### Work instruction:
The entries below are to be repeated exactly, with the pictures left out.

-*-*-

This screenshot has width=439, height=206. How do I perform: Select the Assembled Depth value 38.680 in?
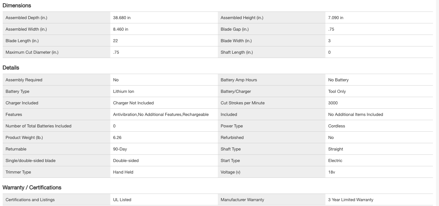tap(122, 18)
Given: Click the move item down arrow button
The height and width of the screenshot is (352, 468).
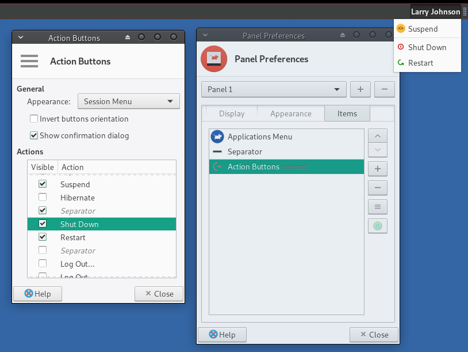Looking at the screenshot, I should tap(377, 150).
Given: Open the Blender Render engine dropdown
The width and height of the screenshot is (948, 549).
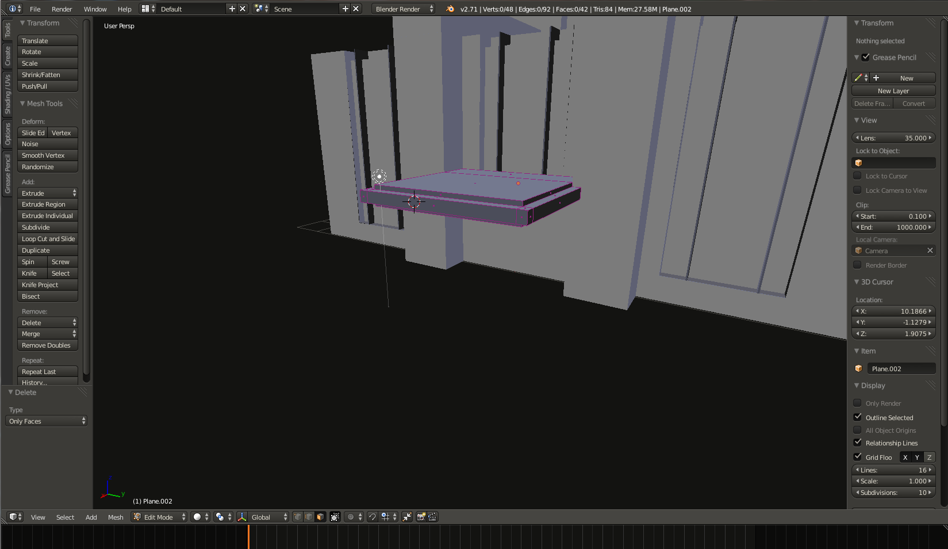Looking at the screenshot, I should (x=403, y=9).
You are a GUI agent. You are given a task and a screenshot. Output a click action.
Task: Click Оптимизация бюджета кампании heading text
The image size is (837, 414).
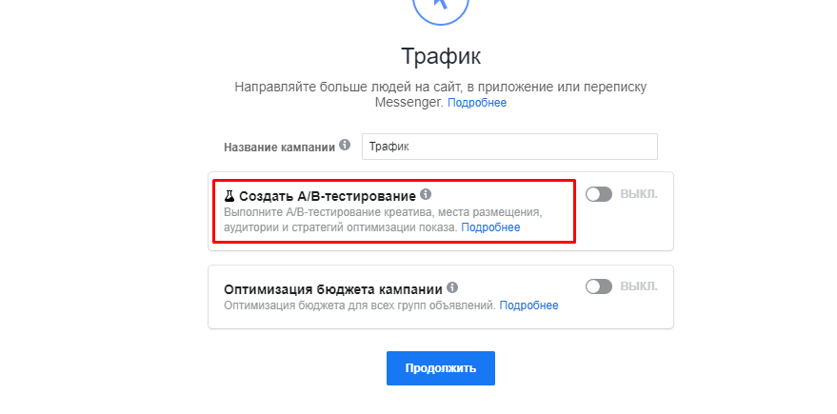point(333,289)
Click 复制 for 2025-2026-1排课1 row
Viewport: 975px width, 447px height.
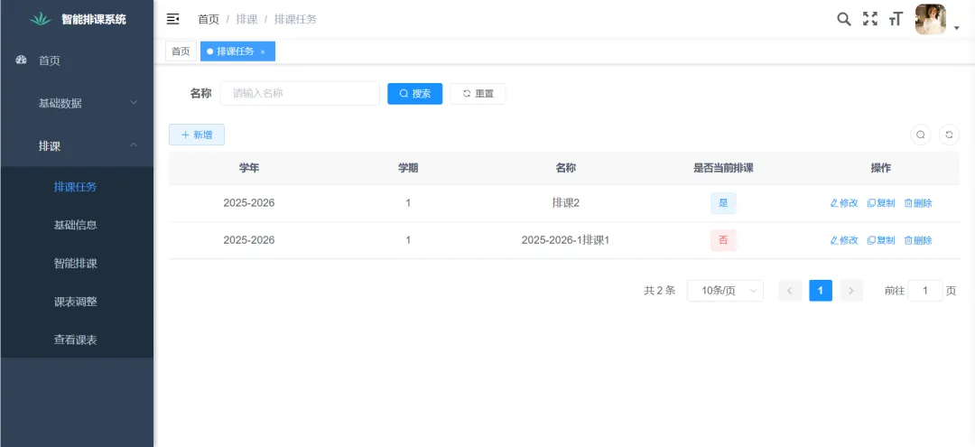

-*-*-

### Answer for this exercise:
This screenshot has width=439, height=206. How do I perform: Select the Assembled Depth value 38.680 in?
tap(122, 18)
Given: Click the move item down arrow button
The height and width of the screenshot is (352, 468).
Looking at the screenshot, I should tap(377, 150).
Given: Open the Blender Render engine dropdown
The width and height of the screenshot is (948, 549).
Looking at the screenshot, I should (x=403, y=9).
You are a GUI agent. You are given a task and a screenshot. Output a click action.
Task: Click Оптимизация бюджета кампании heading text
The image size is (837, 414).
point(333,289)
Click 复制 for 2025-2026-1排课1 row
Viewport: 975px width, 447px height.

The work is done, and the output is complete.